Tudo piora quando ela finalmente dá à luz e entra em uma rotina irreal e exaustiva para cuidar da filha recém-nascida, enquanto o marido Drew (Ron Livingston) se restringe a trabalhar fora de casa e a jogar video game nas horas vagas. Com a sugestão do irmão Craig (Mark Duplass), Marlo acaba acatando à sugestão de contratar uma babá noturna (a Tully do título, interpretada por Mackenzie Davis) para cuidar da filha recém-nascida enquanto ela, finalmente, pode dormir em paz madrugada adentro.
O mérito do roteiro da magnífica Diablo Cody, que venceu o Oscar pelo desenvolvimento da história do excelente Juno, é, mais uma vez, mostrar um viés da maternidade que passa longe das fórmulas prontas e previsíveis que o ofício exige em nossa sociedade. Se em Juno ela abordou a gravidez na adolescência e a decisão de entregar o filho para adoção (não sem antes conhecer a família adotiva e decidir se a mesma era digna de ficar com seu filho biológico), em Tully a ideia de recorrer a uma ajuda no meio do caos do choro de um filho recém-nascido e dos cuidados dos demais filhos pequenos passa por cima de um ideal absurdo e que ainda permeia a maternidade: a noção irreal de que uma mãe dá conta de tudo sozinha.

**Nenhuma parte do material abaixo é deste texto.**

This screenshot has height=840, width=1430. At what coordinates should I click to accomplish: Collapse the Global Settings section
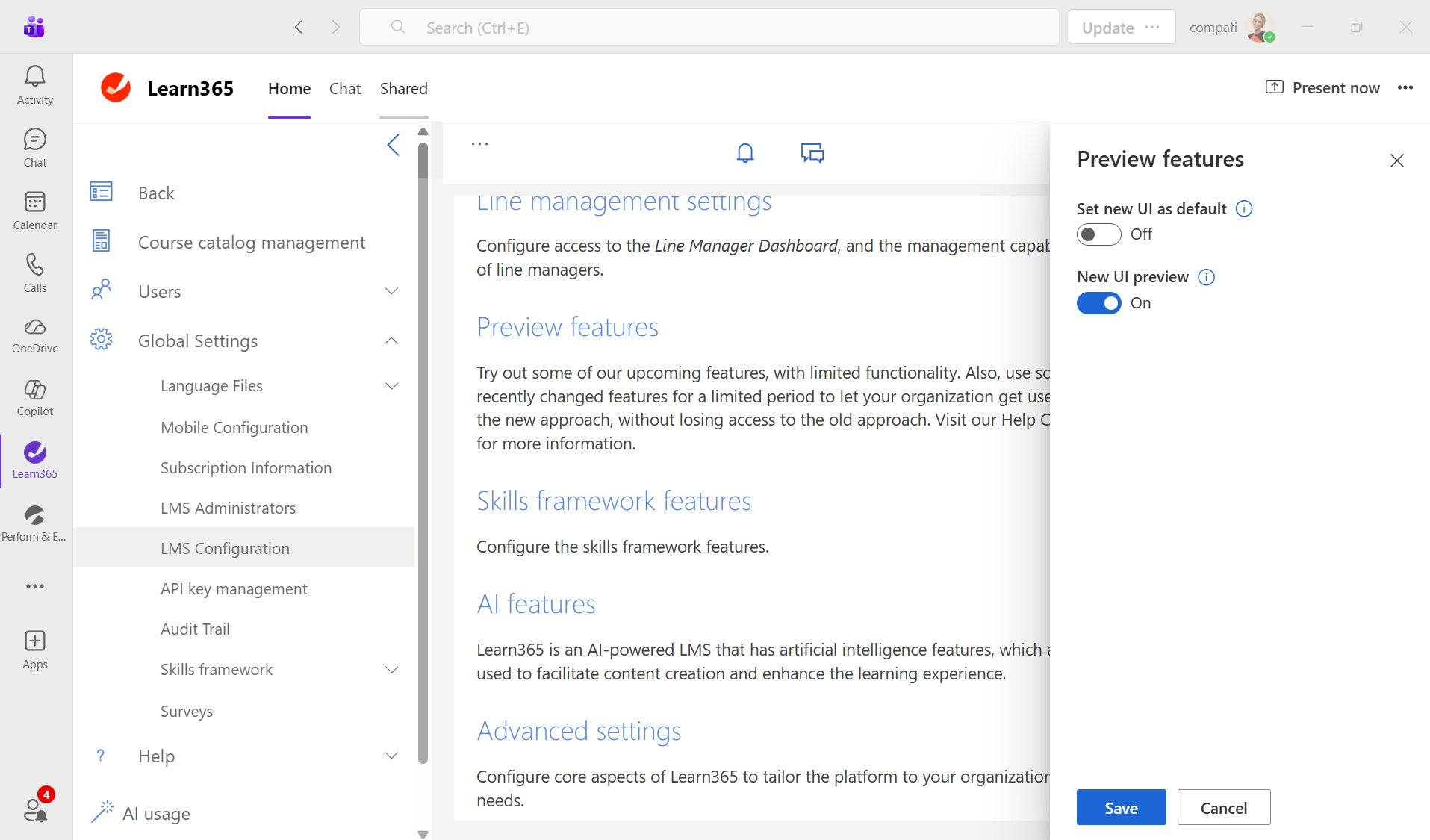[391, 341]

O desenvolvimento dos diálogos se dá de uma maneira tão leve que a reflexão do “privilégio x necessidade” se faz sentir em altas doses. Se há a condição de contar com uma ajuda a mais para cuidar de um filho, sem delegar os cuidados e a educação do mesmo, por quê não utilizá-la? A aparição de uma babá jovem, que leva jeito com crianças e que não parece recorrer ao ofício como mera necessidade, também escancara o problema, ainda que inconscientemente, da desvalorização dessas profissionais e das mazelas decorrentes do estereótipo esperado para o ofício.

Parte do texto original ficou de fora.